'Star Trek: Picard' to tackle 'immigration, divisiveness and exclusion' in first season
Gene Roddenberry’s Star Trek always had a utopian vision for the future. In the original series, mankind had transcended war, violence, even money, and had taken to the stars to spread a message of peace, hope and unity.
That humanitarian vision allowed the show to explore the conflicts of other worlds and other cultures as allegories of our own. "[By creating] a new world with new rules, I could make statements about sex, religion, Vietnam, politics, and intercontinental missiles,” Roddenberry once explained. “Indeed, we did make them on Star Trek: we were sending messages and fortunately they all got by the network."

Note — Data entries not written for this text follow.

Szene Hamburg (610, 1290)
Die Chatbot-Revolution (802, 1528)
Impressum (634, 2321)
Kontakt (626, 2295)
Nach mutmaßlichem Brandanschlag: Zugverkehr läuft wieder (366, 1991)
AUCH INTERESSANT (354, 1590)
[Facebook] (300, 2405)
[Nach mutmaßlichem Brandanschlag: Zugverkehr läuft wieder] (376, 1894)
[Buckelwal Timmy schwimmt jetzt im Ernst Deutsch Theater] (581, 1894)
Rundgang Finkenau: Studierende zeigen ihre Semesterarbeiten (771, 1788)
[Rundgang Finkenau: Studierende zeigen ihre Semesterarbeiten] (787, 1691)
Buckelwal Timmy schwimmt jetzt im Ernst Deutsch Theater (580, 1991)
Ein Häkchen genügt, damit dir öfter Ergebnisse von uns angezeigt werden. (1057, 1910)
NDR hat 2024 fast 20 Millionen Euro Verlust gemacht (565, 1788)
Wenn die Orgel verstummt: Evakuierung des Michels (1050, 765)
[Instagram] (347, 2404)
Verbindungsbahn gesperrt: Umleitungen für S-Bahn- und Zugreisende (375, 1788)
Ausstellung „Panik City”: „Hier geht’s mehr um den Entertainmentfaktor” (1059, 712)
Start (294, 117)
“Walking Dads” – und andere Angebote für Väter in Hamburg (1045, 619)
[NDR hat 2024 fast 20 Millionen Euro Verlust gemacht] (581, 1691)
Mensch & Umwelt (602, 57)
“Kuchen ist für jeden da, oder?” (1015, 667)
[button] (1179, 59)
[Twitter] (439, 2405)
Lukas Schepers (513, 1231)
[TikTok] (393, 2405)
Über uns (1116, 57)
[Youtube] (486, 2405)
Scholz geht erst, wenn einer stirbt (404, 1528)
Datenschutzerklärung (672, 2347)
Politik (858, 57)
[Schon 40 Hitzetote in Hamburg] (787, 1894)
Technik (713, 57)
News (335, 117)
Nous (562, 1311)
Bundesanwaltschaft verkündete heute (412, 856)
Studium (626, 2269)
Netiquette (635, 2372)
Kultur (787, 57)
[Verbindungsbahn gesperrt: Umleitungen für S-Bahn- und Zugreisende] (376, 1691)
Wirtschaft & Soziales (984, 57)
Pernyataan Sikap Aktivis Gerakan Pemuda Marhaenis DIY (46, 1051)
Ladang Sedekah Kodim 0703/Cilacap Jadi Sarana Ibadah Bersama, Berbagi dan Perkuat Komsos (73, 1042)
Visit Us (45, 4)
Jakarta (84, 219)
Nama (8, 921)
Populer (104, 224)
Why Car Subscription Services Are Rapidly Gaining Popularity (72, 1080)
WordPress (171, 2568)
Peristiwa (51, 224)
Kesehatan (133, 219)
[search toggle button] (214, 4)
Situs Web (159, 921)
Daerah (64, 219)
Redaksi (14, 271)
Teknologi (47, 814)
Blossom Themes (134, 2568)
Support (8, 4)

Subsequent series have also tackled current issues, and Star Trek: Picard is no different, as Michelle Hurd, who plays Raffi Musiker, a former colleague of Jean-Luc in the show, explains.
“[Star Trek has] always been a mirror to society,” says Hurd.
“Art imitates life, life imitates art. Our writers have been influenced, as we have, as we all are with the time that we’re living in. So, without being preachy, for sure, we are influenced by the climate, by the fact that we’re all sort of suffering. We’re all sort of hurting right now. We’re disjointed, we’re disconnected. I think some of us are feeling afraid of our very existence and our security here on earth in 2020.”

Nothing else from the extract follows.